125 Voices - Lori Burns - Fifty Lives

Lori Burns


My story is about giving life but not by tissue donation. In September 2010, I donated a kidney to my big brother. In January 2010, he was diagnosed with FSGS (a fairly common kidney disease). He was put on 30 some medications right away. The doctors told him when he was diagnosed, that he should have about 4-5 years before his kidneys totally failed and he would require dialysis. He was hospitalized several times after being diagnosed, including a hospital stay in March where he had double pneumonia and septic shock where he lost most of his remaining kidney function.

In April, my family and I began talking about being tested to see if any of us could be a donor. My father and mother were disqualified due to health reasons. My brother's wife was not a match. However, she was willing to be put on an exchange list. I was on a business trip when I learned of their test results by email from my brother. I responded and told him not to worry and that he would have a kidney when needed. When I returned home, my husband and I went to be tested. About 3 weeks later on my way home from work on a Friday night, I received a phone call telling me that my husband was a compatible match and I was a perfect match. My husband's kidney could last 20 years, where as my kidney (the perfect match) could last up to 30 years. I could feel the tears roll down my face. I think partly out of sheer joy and partly because I was scared. I pulled off the road to absorb everything - my gut feeling from the beginning was right. I was going to be my brother's donor. The next day, I told my family the news and never looked back.

Over the next four months, I went through many more tests to ensure I was indeed a perfect match and that I was a healthy candidate. In June 2010, due to my brother's condition, he had both kidneys removed in preparation for the transplant. He was producing too much protein. Therefore, his kidneys had to be removed in hopes that they would not affect the new kidney. This was a very hard time for me. It was very hard to see my brother so weak and in pain. He began receiving dialysis treatments two days later.

The transplant was scheduled for 3 weeks later. However, it was delayed several weeks due to his blood count being too low. The doctors wanted Kevin to get his blood levels up in order for the transplant to be successful. A blood transfusion was not an option as that would make us not a match for the transplant causing him to reject my kidney. Each week the doctors would check his progress. Finally, the date was set for Thursday, September 9th, 2010.

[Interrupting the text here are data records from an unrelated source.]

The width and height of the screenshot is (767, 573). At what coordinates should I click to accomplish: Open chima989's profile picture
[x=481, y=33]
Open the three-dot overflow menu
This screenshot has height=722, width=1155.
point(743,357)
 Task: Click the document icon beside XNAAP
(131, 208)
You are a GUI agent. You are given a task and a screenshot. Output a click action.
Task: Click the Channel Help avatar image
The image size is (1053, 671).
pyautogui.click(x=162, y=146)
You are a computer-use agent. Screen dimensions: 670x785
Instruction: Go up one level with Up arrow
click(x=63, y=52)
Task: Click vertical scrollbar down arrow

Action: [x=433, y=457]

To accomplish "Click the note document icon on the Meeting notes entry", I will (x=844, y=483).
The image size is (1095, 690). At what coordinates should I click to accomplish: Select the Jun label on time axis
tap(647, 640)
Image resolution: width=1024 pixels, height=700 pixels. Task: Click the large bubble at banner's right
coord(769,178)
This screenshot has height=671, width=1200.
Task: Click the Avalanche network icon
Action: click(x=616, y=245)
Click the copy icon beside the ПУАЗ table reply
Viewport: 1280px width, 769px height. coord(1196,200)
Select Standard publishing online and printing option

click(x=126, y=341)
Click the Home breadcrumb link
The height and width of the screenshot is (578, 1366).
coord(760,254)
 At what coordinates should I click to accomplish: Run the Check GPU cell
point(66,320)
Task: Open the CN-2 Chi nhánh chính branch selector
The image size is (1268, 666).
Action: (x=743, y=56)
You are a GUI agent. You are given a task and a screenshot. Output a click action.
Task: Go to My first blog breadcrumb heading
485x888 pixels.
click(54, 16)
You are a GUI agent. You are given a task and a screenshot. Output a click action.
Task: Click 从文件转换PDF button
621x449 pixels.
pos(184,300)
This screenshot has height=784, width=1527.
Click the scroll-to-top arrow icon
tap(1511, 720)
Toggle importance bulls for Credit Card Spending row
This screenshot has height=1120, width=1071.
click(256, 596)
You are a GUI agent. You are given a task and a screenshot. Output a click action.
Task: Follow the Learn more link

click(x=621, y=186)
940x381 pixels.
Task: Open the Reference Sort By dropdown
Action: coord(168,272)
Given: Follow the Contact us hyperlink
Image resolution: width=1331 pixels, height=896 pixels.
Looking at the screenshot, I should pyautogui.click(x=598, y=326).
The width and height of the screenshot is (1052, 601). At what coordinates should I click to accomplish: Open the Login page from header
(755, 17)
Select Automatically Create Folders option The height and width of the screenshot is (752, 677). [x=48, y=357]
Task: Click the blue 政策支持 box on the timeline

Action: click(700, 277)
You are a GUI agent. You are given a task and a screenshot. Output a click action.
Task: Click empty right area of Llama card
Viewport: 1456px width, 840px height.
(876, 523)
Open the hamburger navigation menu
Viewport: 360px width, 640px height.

About one week before the transplant, I learned which kidney I would be donating. The doctors told me that they would be taking my right kidney because I had a couple of very small kidney stones in that kidney. They wanted to leave me with the stronger one even though the left kidney was easier to remove. I had named the kidney "Betty" and at that point we decided to rename the kidney "Betty Rolling Stone Burns".

The transplant was a success! Everything went as planned without any complications. My parents said my brother's color looked great almost immediately after the transplant. My brother spent the first day in ICU while I was on the transplant floor. Less than 24 hours, I got out of bed for the first time even though it was painful and asked to go see my brother. I walked about halfway down the hall and asked for a wheelchair. The next day, my brother was moved to the transplant floor, four doors down from me. We visited each other several times the next couple of days. I left the hospital on Saturday evening, while my brother left the hospital on Sunday. I returned to work 4 weeks after the transplant, still sore, but strong enough to get back into the swing of things. The healing process just takes time.

Although, my brother's kidney disease came back three months later, he is still doing much better than he was before the transplant. The doctors actually misdiagnosed him at the beginning. Instead of having FSGS, he has a different form of kidney disease called IGA. He received 4 experimental treatments of chemotherapy and has been in remission ever since. The kidney may not last the 30 years first anticipated, but he has many years to enjoy life again that he did not have before the transplant. That makes everything worthwhile. I am so happy that I get to see him doing the things he loves to do and he has more time to spend with his two sons. This experience has changed my life forever. I do not want to be the person that does not do anything when someone I know is in a time of need because I don't know what to say. I now know the smallest gesture can mean so much and all I want to do is to help others. I want to educate others about kidney disease and ways to help prevent it. I don't want others to go through the same thing. Lastly, I want to educate others on the importance of the decision of becoming a donor (living or deceased) and how it can give someone a second chance at life.